In Chitungwiza, Rudo Mhlanga says her women’s group disbanded after one member disappeared owing several months of contributions.
“We trusted her because she was part of our church,” she recalls. “People stopped speaking to each other after that. Some lost money they had planned to use for school fees.”
Disputes over late payments, leadership control and alleged misuse of funds have become increasingly common as groups grow larger and manage greater sums of money.
Financial experts warn that while mukando expands access to finance, it also exposes participants to risks associated with informality. Unlike regulated financial institutions, there is often little legal recourse when disputes arise.
“There is no deposit protection, no insurance and often no formal accountability structures,” says a Harare-based financial inclusion researcher. “Everything depends on social cohesion.”
Despite these risks, the model continues to grow.
Digital technology has transformed how modern mukando groups operate. What was once managed through face-to-face meetings and handwritten records is now increasingly coordinated through WhatsApp groups, EcoCash transfers and mobile banking platforms. Women working in different cities — or even different countries — can now contribute remotely.
The digital shift accelerated following the Covid-19 pandemic, when physical gatherings became difficult and cash shortages intensified.

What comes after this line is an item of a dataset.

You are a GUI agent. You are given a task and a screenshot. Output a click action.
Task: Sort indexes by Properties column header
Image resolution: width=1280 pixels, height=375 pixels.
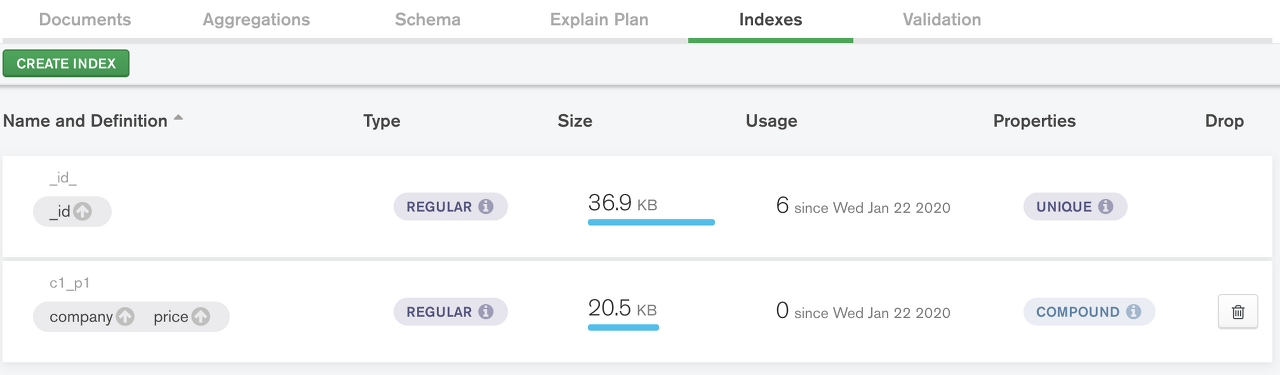(x=1034, y=121)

Recognising the scale and resilience of the sector, formal financial institutions have begun moving into the space. Companies such as Old Mutual Zimbabwe and the People’s Own Savings Bank now offer structured mukando-linked savings products connected to money market funds, allowing groups to earn interest while maintaining collective saving models.

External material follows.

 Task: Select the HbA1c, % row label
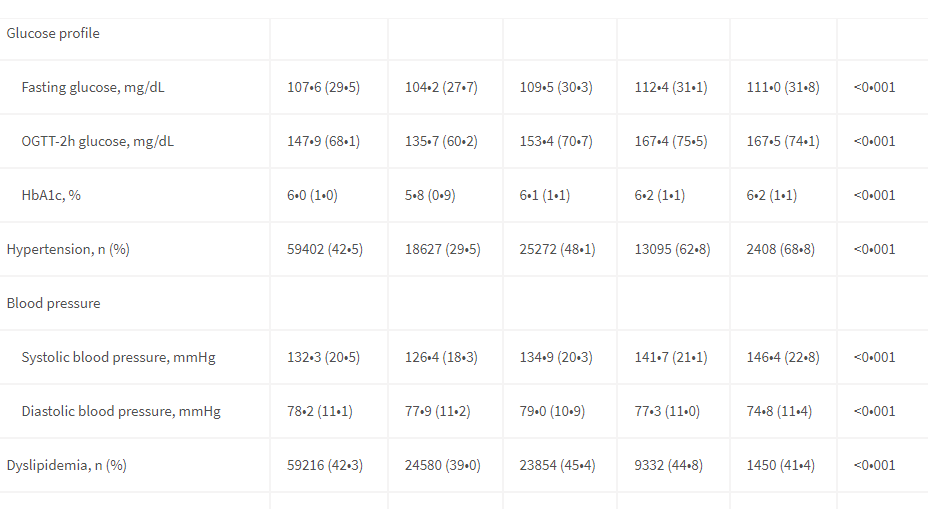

The development reflects a broader shift in how formal finance views informal savings systems — from risky, unbanked networks to viable community-based financial ecosystems.
Some economists believe mukando groups could form the foundation for broader women-led economic empowerment if supported through financial literacy programmes, digital security training and legal frameworks that protect members without undermining the flexibility that makes the system effective.

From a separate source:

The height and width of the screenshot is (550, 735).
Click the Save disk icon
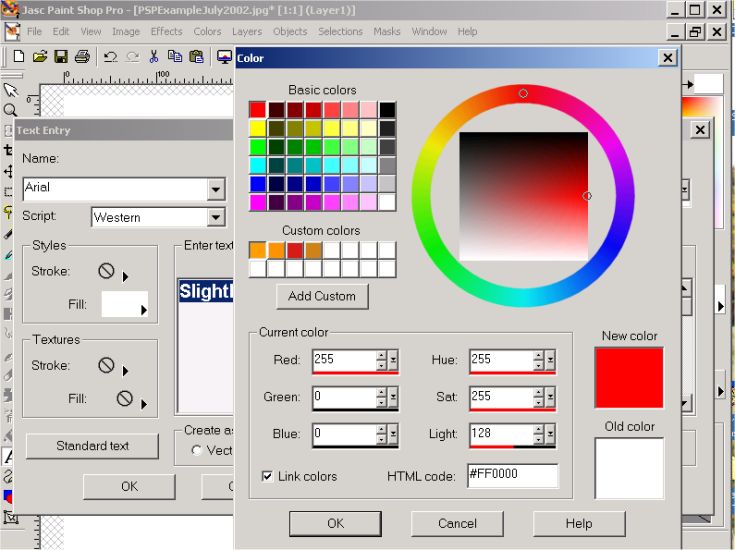click(x=61, y=56)
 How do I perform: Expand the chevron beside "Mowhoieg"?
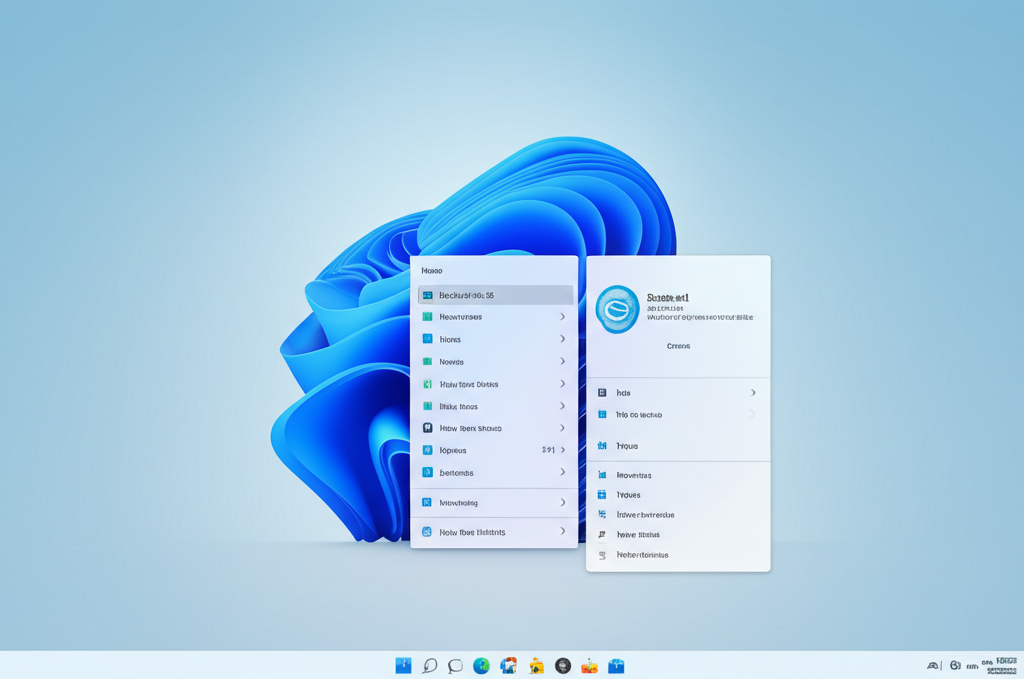563,502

Critics, however, caution against romanticising informal savings schemes. While mukando helps families cope with economic hardship, they argue it does not address the structural conditions pushing women into precarious informal work in the first place.
Many women participate in savings clubs because formal employment opportunities remain limited and wages insufficient.
Still, in communities where conventional banking often feels distant or inaccessible, mukando continues to provide something many women say the formal economy has failed to deliver: inclusion.
Within these rotating circles of trust, women are not merely saving money. They are financing survival, funding ambitions and building economic agency in an environment where access to capital has long been uneven.
And while the sums exchanged may appear modest in formal economic terms, collectively they represent one of Zimbabwe’s most resilient grassroots financial systems — built not in boardrooms or banking halls, but around kitchen tables, market stalls and shared determination.